> _Excerpt_
Slide show: Add antioxidants to your diet

Antioxidants are abundant in vegetables and fruits and are also found in whole-grain cereals, legumes and nuts.

Antioxidants are substances that may protect your cells against the effects of free radicals — molecules produced when your body breaks down food or is exposed to tobacco smoke and radiation. Free radicals may play a role in heart disease, cancer and other diseases.

Antioxidants, such as vitamins C and E, and carotenoids may help protect cells from damage caused by free radicals. Other naturally occurring antioxidants include flavonoids, tannins, phenols and lignans. Plant-based foods are the best sources. These include fruits, vegetables and their juices, whole-grain products, nuts, seeds, herbs and spices, and even chocolate.

As a bonus, most foods high in antioxidants are high in fiber, low in saturated fat and cholesterol, and good sources of vitamins and minerals. So enjoy the variety.


Blueberries, blackberries, raspberries, strawberries and cranberries are among the top fruit sources of antioxidants.

> _Data provided_
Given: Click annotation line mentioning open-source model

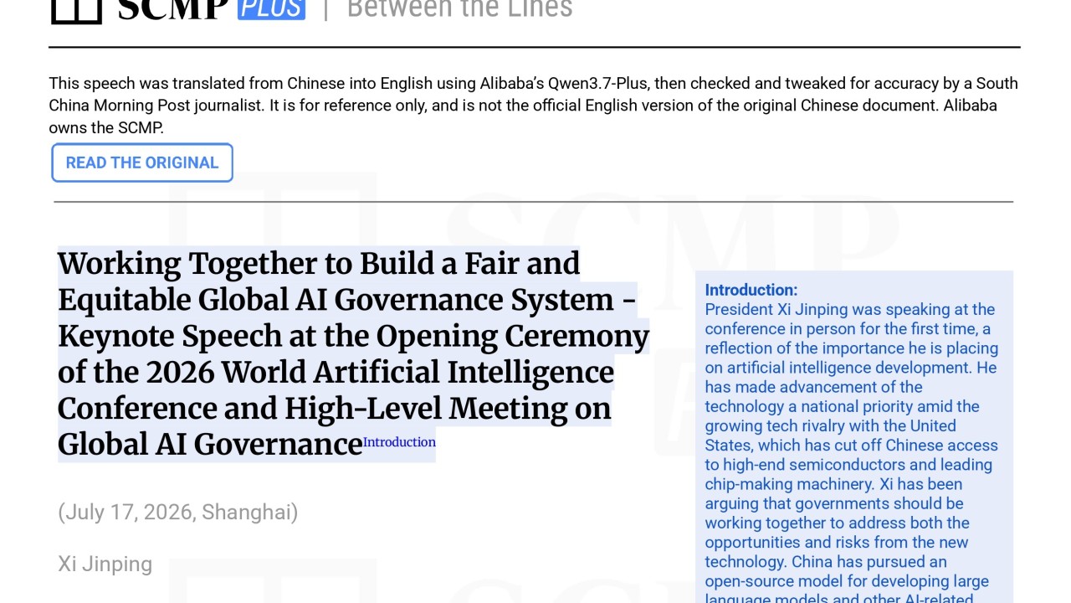Looking at the screenshot, I should [x=847, y=581].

> _Apply what you read_
1. Answer these about the antioxidants slide show, one line each:
(a) What produces free radicals in the body?
(b) Besides vitamins C and E and carotenoids, which naturally occurring antioxidants are named?
(c) Which fruits are listed among the top fruit sources of antioxidants?
2. Please say whether each statement agrees with the antioxidants slide show, and quote the words that decide it.
(a) Chocolate appears among the plant-based sources of antioxidants.
(b) Most foods high in antioxidants are also high in saturated fat.
(c) Antioxidants occur only in fruits and vegetables.
3. Carry the antioxidants slide show forward, starting after its final sentence about berries.

> _Answer list_
1.
(a) Free radicals are produced when your body breaks down food or is exposed to tobacco smoke and radiation.
(b) Flavonoids, tannins, phenols and lignans.
(c) Blueberries, blackberries, raspberries, strawberries and cranberries.

2.
(a) Yes: "These include fruits, vegetables and their juices, whole-grain products, nuts, seeds, herbs and spices, and even chocolate."
(b) No: "most foods high in antioxidants are high in fiber, low in saturated fat and cholesterol"
(c) No: "are also found in whole-grain cereals, legumes and nuts"

3.
Pears and many apple varieties (with peel) are good sources for antioxidants. So are other fruits, such as grapes and most citrus fruits. Eat more stone fruits (peaches, nectarines, apricots, cherries, plums and prunes) and tropical fruits (banana, kiwi, mango, papaya and pineapple). Even pomegranate and olives contribute.


Artichokes, okra, kale and bell peppers top the list of vegetables high in antioxidants. Other options include asparagus, broccoli, red cabbage and tomatoes.


Sweet potatoes and red and russet potatoes — with the skin on — are good sources of antioxidants too.


Walnuts, pistachios, pecans, hazelnuts and almonds are some of the top nuts for antioxidant content. Not crazy about nuts? Try sunflower, sesame or ground flaxseed in recipes. Legumes — such as kidney beans, edamame and lentils — also pack an antioxidant punch.


Toast your health with antioxidant-rich fruit juices, such as pomegranate juice. Red wine in moderation also has antioxidants. Even tea and coffee provide antioxidants. And while you''re celebrating, enjoy a nibble of dark chocolate for another antioxidant boost.

Remember, when it comes to adding antioxidants to your diet, no one food or food group should be your sole focus. Instead, be sure to incorporate a variety of fruits, vegetables, nuts and legumes into your diet.